留学した最初の年は、あつ子さんの家に招待され、他の日本人留学生2人と出かけましたが、あつ子さんの近所のドイツ系アメリカ人夫妻も招待されており、午後4時ごろから軽くシェリー酒を飲み始めました。感謝祭の伝統料理が次から次へと食卓を飾り、少食の私にとってはいろいろな種類の料理を少しづつ味を見るのがやっとでした。9時ごろまで宴会は続き、アメリカの家庭での盛大なパーティーを実感できました。次の年は、早くから、とみ子さんのところでパーティーをすると決めていましたが、あちこちから招待され、感謝すると共に断るのを申し訳なく思いました。特に、あるESLの先生が親戚に加えて生徒の中で私だけを招待してくれましたが、本当にありがたく、わたしの身が二つあったらと思いました。とみ子さん宅でのパーティーは主に日本人留学生達で、アメリカ人はとみ子さんのご主人のSteveだけです。日本語ならどんな込み入ったことでも表現できます。お酒を飲みながら日本語を思いっきり喋られるという事はここアメリカでは非常に楽しいことで、皆でわいわい言いながら時の経つのも忘れはしゃぎました。Steveが用意した、言葉を当てるゼスチュアーゲイムに似たアメリカのゲームが面白く、真夜中まで遊び興じました。
10.Christmas Day
12月25日。ほとんどの家庭が家の中にクリスマスツリーを飾り、その下に12月の中ごろから集まってくるプレゼントが積み込まれ、クリスマスイブ迄にはいっぱいになります。12月25日の朝、家族揃って、あるいは親戚も加わって、一つづつプレゼントを開けるのが儀式のようになっているようです。一般家庭で家の外に豆電球を使ったきれいな飾り付けがあちこちで見られます。家の輪郭を電飾したり、電飾でトナカイのそりに乗ったサンタクロースを形作ったり、お城をイメージしたり、さまざまな色とりどりの飾り付けが見られます。ある地区では全部の家が参加して外を電飾する所もあり、夜、車を運転していて、あまりの美しさについつい速度を落としたり、止めて見とれたりします。

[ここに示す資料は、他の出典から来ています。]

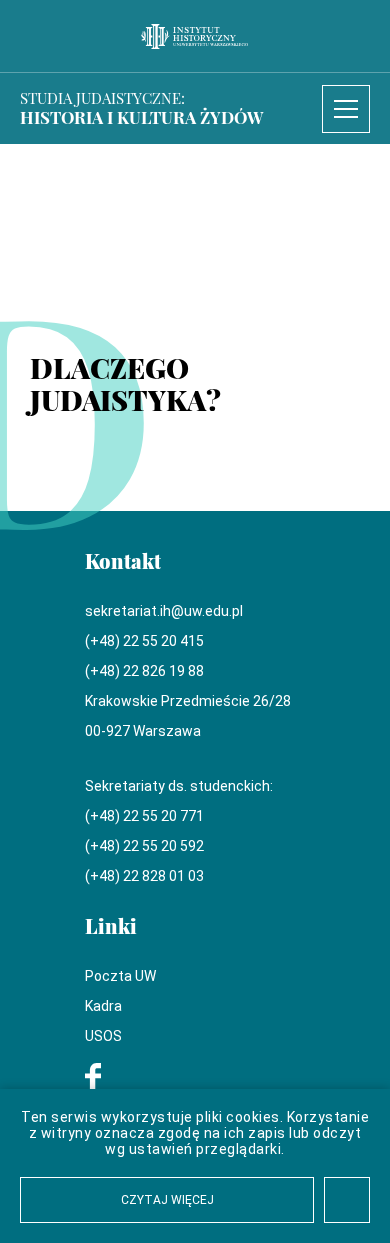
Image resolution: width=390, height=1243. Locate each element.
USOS (103, 1036)
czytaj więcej (167, 1200)
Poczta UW (120, 976)
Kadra (103, 1006)
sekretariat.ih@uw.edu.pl (164, 611)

ダウンタウンももちろんきれいです。オレゴン州の議事堂の中には特大のクリスマスツリーが設置され、一般の人に公開しています。そこでは中学生、高校生の団体が、学校別に行っているようですが、毎日クリスマスキャロルを合唱しています。私も友達と見に行きましたが、クリスマスの雰囲気の中にどっぷりと浸かっているという感じを与えてくれます。

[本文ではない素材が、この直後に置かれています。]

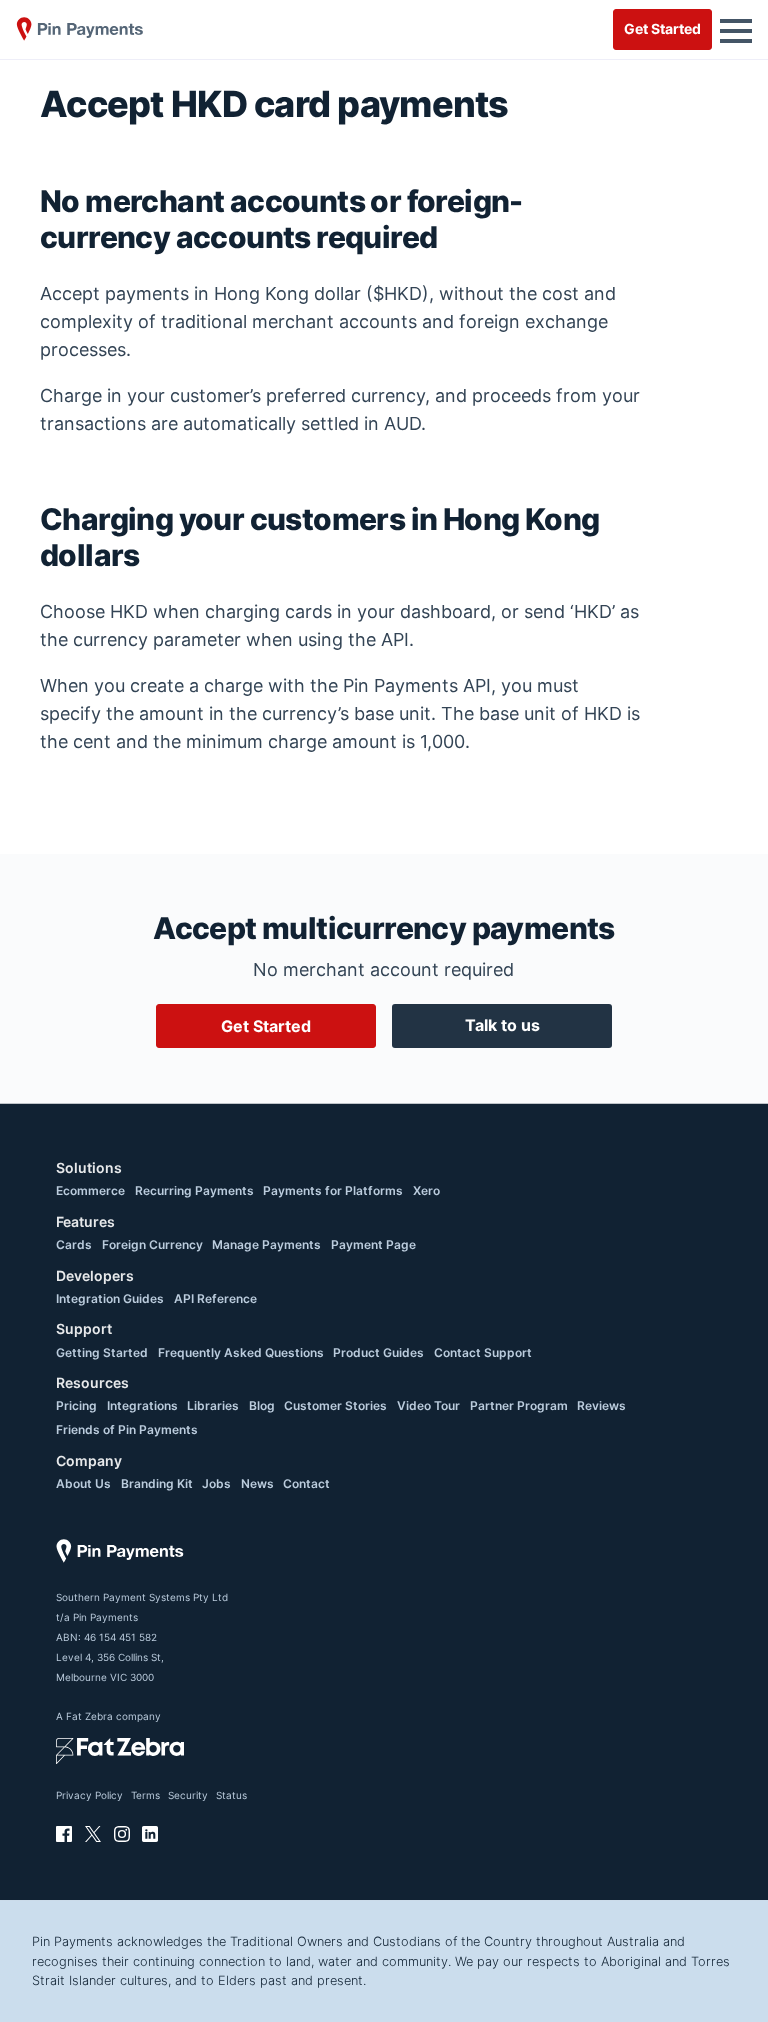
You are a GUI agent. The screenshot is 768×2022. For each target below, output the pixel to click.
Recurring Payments (194, 1190)
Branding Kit (157, 1483)
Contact (306, 1483)
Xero (426, 1190)
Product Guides (378, 1352)
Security (188, 1795)
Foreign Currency (152, 1244)
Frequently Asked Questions (241, 1352)
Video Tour (428, 1405)
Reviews (601, 1405)
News (257, 1483)
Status (231, 1795)
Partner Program (519, 1405)
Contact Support (483, 1352)
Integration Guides (110, 1298)
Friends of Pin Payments (127, 1429)
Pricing (76, 1405)
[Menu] (736, 29)
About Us (83, 1483)
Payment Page (373, 1244)
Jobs (216, 1483)
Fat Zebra (89, 1716)
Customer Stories (335, 1405)
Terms (145, 1795)
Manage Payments (266, 1244)
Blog (262, 1405)
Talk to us (502, 1025)
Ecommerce (90, 1190)
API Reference (215, 1298)
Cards (74, 1244)
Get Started (662, 28)
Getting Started (102, 1352)
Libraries (213, 1405)
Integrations (142, 1405)
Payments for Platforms (333, 1190)
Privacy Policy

しかしながら、12月24日のクリスマスイブの日、友達2人のクリスマスプレゼントの買い物に付き合った時のことは忘れられません。午後4時過ぎにランカスターモールに出かけ、未だ時間が早いからとコーヒーを飲んでいたら、5時に閉まってしまいました。買い物が終わっていないのでダウンタウンのセーレムセンターと言うショッピングモールに車を走らせて行ってみると、5時半で終わっていました。普段活気のあるダウンタウンもこの時は、レストランは開いておらず、もちろん商店も閉まっています。閑散としていて、日本と違い、ここでは外でクリスマスイブを祝うことが出来ないのが良く分かりました。
おわりに
1998年9月1日にアメリカに入国、その年の年末冬休みを利用して1週間帰国しました。翌年の夏休みに1週間帰国しワイフを連れてアメリカに戻り、車を運転してヨセミテ国立公園に1週間かけて旅行しました。正月を日本で過ごすため1999年の年末から2000年1月2日まで1週間3度目の一時帰国をしました。2年間の学校生活を終えた8月、ワイフに日本から来てもらい、バスと飛行機を使った15日間のパックツワーに参加し、ロスアンゼルス、ディズニーランド、ユニバーサルスタジオ、サンディエゴ、ラスベガス、グランドキャニオン、ニューヨーク、フィラデルフィア、ワシントンDC、ナイアガラフォールズ、トロント、モントリオール、ボストン等を旅行した後セーレムのアパートに戻り、盛大な送別会を開いてもらい、2000年9月6日にアメリカを出国しました。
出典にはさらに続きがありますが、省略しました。